Zain Merchant,Abrar Anwar,Emily Wang,Souti Chattopadhyay,Jesse Thomason
2024-07-11
Abstract:Navigating unfamiliar environments presents significant challenges for blind and low-vision (BLV) individuals. In this work, we construct a dataset of images and goals across different scenarios such as searching through kitchens or navigating outdoors. We then investigate how grounded instruction generation methods can provide contextually-relevant navigational guidance to users in these instances. Through a sighted user study, we demonstrate that large pretrained language models can produce correct and useful instructions perceived as beneficial for BLV users. We also conduct a survey and interview with 4 BLV users and observe useful insights on preferences for different instructions based on the scenario.
Computation and Language,Human-Computer Interaction
What problem does this paper attempt to address?

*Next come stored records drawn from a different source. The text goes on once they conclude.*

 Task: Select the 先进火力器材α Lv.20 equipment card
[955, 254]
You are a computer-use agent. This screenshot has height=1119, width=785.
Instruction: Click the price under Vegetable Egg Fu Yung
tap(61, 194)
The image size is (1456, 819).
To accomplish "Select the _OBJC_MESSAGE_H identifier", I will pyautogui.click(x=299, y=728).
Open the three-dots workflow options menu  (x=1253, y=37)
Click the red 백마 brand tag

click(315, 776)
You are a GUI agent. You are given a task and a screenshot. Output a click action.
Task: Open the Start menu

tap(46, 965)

This paper aims to address the challenges faced by blind and low vision (BLV) individuals when navigating unfamiliar environments. Specifically, the paper constructs a dataset of images and targets across different scenarios (such as kitchen search or outdoor navigation) and investigates how to use vision-based language models to generate contextually relevant navigation instructions. Through user studies with sighted participants, the paper demonstrates that large pre-trained language models can generate useful and accurate navigation instructions for BLV users. Additionally, the authors conducted surveys and interviews with 4 BLV users to gain insights into their preferences for instructions in different scenarios. Overall, the goal of the paper is to evaluate and improve the effectiveness and relevance of navigation guidance methods based on large language models (LLMs) and vision-language models (VLMs).